Purpose: Low compliance to anti-osteoporosis medications (AOM) has been previously reported. We aimed to estimate 1-year cessation rates of different AOMs as used in Spanish healthcare settings, and to identify associated risk factors.
Methods: A cohort study was performed using primary care records data (BIFAP). Patients entered the cohort when aged 50 years in 2001-2013, with ≥1 year of data available, and identified as incident users of AOM (1-year washout). Participants were divided into six cohorts: alendronate, other oral bisphosphonates, selective oestrogen receptor modulators, strontium ranelate, teriparatide, and denosumab. Patients were followed from therapy initiation to the earliest of cessation (90-day refill gap), switching (to alternative AOM), loss to follow-up, death, or end of 2013. One-year therapy cessation was estimated using life tables. Hazard ratios (of cessation) according to age, sex, lifestyle factors, morbidity, and co-medication were estimated after stepwise backwards selection.
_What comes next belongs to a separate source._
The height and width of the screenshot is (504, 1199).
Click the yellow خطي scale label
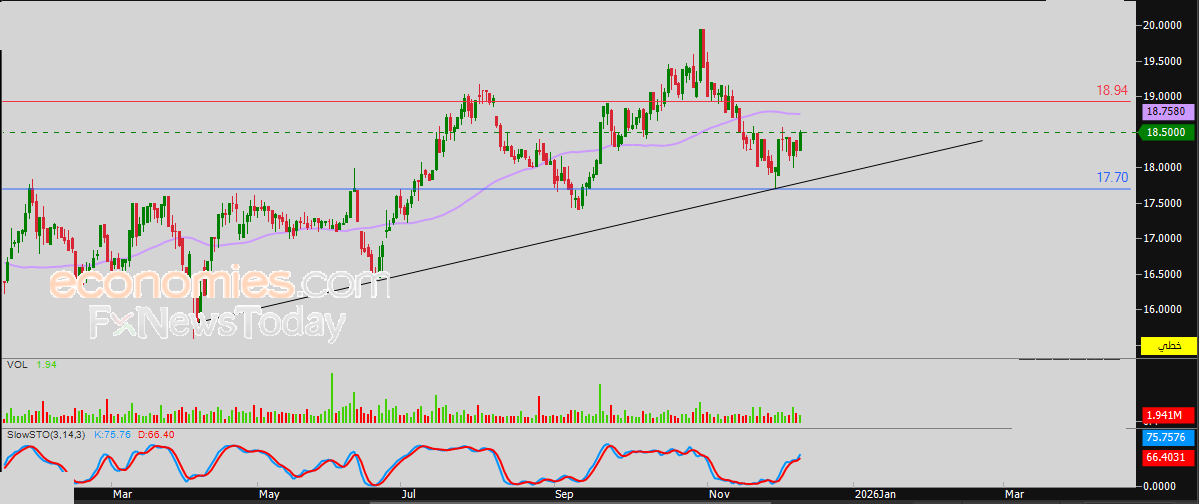[x=1169, y=345]
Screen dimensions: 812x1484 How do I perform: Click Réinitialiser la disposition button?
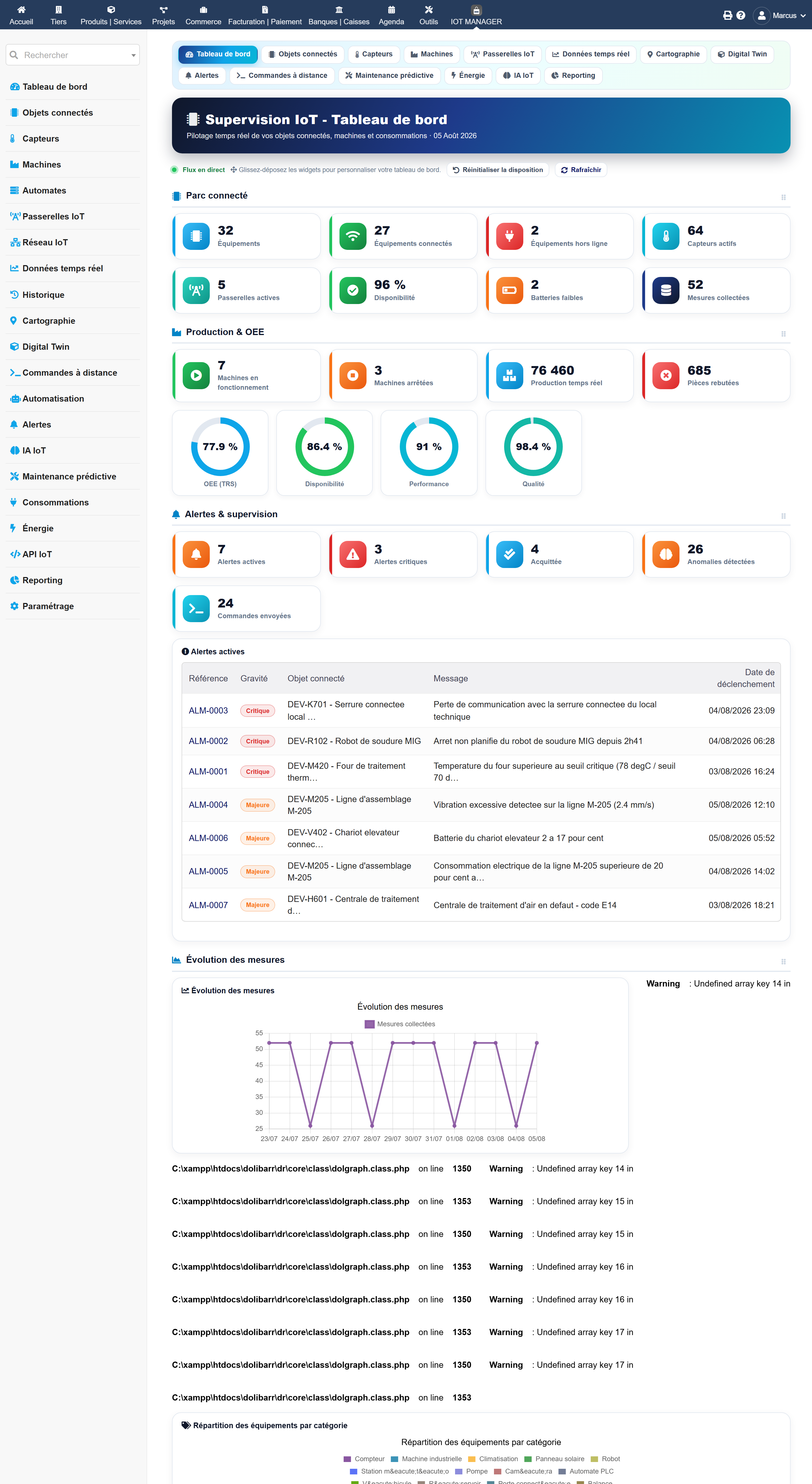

Results: A total of 95,057 AOM users were identified (91% women; mean age 68). One-year cessation was 51% overall, highest for strontium ranelate (68%), and lowest for denosumab (28%). Cessation probability was higher in men (14% to 2.1-fold), smokers (>6%), and patients with missing BMI (19-28%) or smoking (6-20%) data, and overweight/obese/underweight (7% to 2.6-fold increase compared to normal weight). Patients aged 60-79 years, with a recent fracture or other drugs used for osteoporosis, had better persistence.
Conclusions: Over half of the patients initiating AOM stopped therapy within the first year after initiation. The described risk factors for cessation could be proxies for non-severe osteoporosis, and/or disease/risk awareness, which could inform the targeting of high-risk patients for monitoring and/or interventions aimed at improving persistence.
Keywords: Anti-osteoporosis medication; Cessation; Primary care; Risk factors.